**YOUR OBJECTIVE**
Give back the whole listing exactly, line by line.

**INPUT**
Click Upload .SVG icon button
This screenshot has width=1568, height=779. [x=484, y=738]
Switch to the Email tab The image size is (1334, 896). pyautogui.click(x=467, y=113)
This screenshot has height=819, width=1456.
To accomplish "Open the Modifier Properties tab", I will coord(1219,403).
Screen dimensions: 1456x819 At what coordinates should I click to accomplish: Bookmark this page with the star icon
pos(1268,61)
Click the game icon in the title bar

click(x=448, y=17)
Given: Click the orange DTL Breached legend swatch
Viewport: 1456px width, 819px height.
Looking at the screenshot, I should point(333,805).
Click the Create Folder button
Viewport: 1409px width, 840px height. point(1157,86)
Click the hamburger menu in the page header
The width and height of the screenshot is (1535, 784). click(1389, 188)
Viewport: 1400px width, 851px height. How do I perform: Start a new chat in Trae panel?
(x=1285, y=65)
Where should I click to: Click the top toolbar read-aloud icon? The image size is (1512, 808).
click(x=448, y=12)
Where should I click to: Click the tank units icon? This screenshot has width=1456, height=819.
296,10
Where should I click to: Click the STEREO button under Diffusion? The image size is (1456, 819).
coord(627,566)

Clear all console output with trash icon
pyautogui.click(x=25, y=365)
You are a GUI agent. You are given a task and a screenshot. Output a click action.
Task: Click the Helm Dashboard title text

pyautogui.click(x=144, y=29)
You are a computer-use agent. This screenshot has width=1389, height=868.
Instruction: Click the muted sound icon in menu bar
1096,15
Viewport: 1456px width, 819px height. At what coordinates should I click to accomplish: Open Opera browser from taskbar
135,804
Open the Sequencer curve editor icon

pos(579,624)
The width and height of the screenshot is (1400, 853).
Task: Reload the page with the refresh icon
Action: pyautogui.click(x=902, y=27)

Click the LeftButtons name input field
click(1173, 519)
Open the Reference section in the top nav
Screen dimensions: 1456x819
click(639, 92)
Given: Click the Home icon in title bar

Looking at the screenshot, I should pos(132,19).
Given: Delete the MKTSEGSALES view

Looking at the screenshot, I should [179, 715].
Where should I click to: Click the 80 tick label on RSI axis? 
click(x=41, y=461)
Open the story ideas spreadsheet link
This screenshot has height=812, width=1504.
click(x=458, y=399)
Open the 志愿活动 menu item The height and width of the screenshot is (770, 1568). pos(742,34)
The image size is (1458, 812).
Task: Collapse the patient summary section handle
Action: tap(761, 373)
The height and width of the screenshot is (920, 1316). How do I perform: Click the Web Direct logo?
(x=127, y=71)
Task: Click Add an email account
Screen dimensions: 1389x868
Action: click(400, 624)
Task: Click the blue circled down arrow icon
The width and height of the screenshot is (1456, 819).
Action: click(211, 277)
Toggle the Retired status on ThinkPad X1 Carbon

**ANSWER FOR THIS EXERCISE**
Click Upload .SVG icon button
This screenshot has width=1568, height=779. [x=484, y=738]
Switch to the Email tab The image size is (1334, 896). pyautogui.click(x=467, y=113)
This screenshot has height=819, width=1456.
To accomplish "Open the Modifier Properties tab", I will coord(1219,403).
Screen dimensions: 1456x819 At what coordinates should I click to accomplish: Bookmark this page with the star icon
pos(1268,61)
Click the game icon in the title bar

click(x=448, y=17)
Given: Click the orange DTL Breached legend swatch
Viewport: 1456px width, 819px height.
Looking at the screenshot, I should point(333,805).
Click the Create Folder button
Viewport: 1409px width, 840px height. point(1157,86)
Click the hamburger menu in the page header
The width and height of the screenshot is (1535, 784). click(1389, 188)
Viewport: 1400px width, 851px height. How do I perform: Start a new chat in Trae panel?
(x=1285, y=65)
Where should I click to: Click the top toolbar read-aloud icon? The image size is (1512, 808).
click(x=448, y=12)
Where should I click to: Click the tank units icon? This screenshot has width=1456, height=819.
296,10
Where should I click to: Click the STEREO button under Diffusion? The image size is (1456, 819).
coord(627,566)

Clear all console output with trash icon
pyautogui.click(x=25, y=365)
You are a GUI agent. You are given a task and a screenshot. Output a click action.
Task: Click the Helm Dashboard title text

pyautogui.click(x=144, y=29)
You are a computer-use agent. This screenshot has width=1389, height=868.
Instruction: Click the muted sound icon in menu bar
1096,15
Viewport: 1456px width, 819px height. At what coordinates should I click to accomplish: Open Opera browser from taskbar
135,804
Open the Sequencer curve editor icon

pos(579,624)
The width and height of the screenshot is (1400, 853).
Task: Reload the page with the refresh icon
Action: pyautogui.click(x=902, y=27)

Click the LeftButtons name input field
click(1173, 519)
Open the Reference section in the top nav
Screen dimensions: 1456x819
click(639, 92)
Given: Click the Home icon in title bar

Looking at the screenshot, I should pos(132,19).
Given: Delete the MKTSEGSALES view

Looking at the screenshot, I should [179, 715].
Where should I click to: Click the 80 tick label on RSI axis? 
click(x=41, y=461)
Open the story ideas spreadsheet link
This screenshot has height=812, width=1504.
click(x=458, y=399)
Open the 志愿活动 menu item The height and width of the screenshot is (770, 1568). pos(742,34)
The image size is (1458, 812).
Task: Collapse the patient summary section handle
Action: tap(761, 373)
The height and width of the screenshot is (920, 1316). How do I perform: Click the Web Direct logo?
(x=127, y=71)
Task: Click Add an email account
Screen dimensions: 1389x868
Action: click(400, 624)
Task: Click the blue circled down arrow icon
The width and height of the screenshot is (1456, 819).
Action: click(211, 277)
Toggle the Retired status on ThinkPad X1 Carbon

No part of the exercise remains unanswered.